Of course, magic doesn’t always fit a pattern, so we can run an OSL script
everyTurn = "fragment_MostaliMill"
or have a script check for a treasure
code: fragment_SacredTime
[HaveTreasure('bowlOfUnity)] {
# .magic +=1 each Sacred Time if Expansiveness>0
Not quite as good as pure data but better than requiring code.
Quasi-Treasures
A treasure is now a way to encapsulate a conditional modifier. I started to notice another pattern, where player choice could result in a modifier. Rather than come up with a new scheme, I just made new treasures. (I called them quasi-treasures because they act like treasures but don’t look like treasures. Notably, they don’t appear in lists of treasures in the user interface.) In fact, one of the examples above is actually a quasi-treasure.

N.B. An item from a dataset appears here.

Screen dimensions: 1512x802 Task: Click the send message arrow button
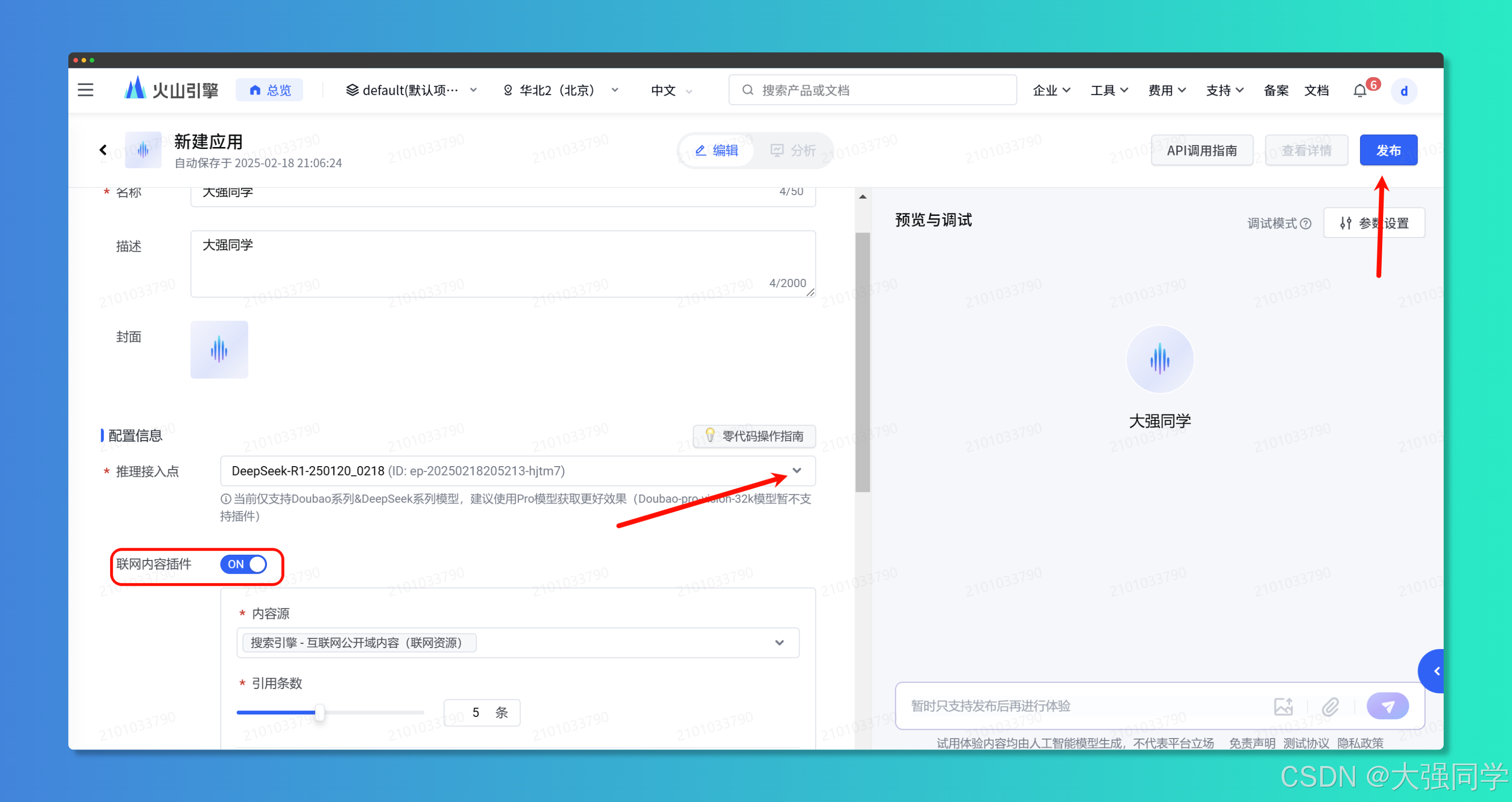(1387, 706)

Treasures are typically gained permanently and quasi-treasures often go away after a certain number of years (for example, the visiting priest’s blessing lasts five years). This can be handled by the normal GainTreasure/LoseTreasure functionality (i.e. just queue a script to run in five years that executes the LoseTreasure function).
Pictures?
We discussed showing treasures, and Jan mocked up a treasure illustration. However, I decided against a visual representation. It’s a lot of work just designing what dozens of treasures look like, let alone getting all the pictures. More importantly, it would increase the difficulty of adding new treasures in an update (which we did twice in KoDP, despite the hassle), since they would need pictures.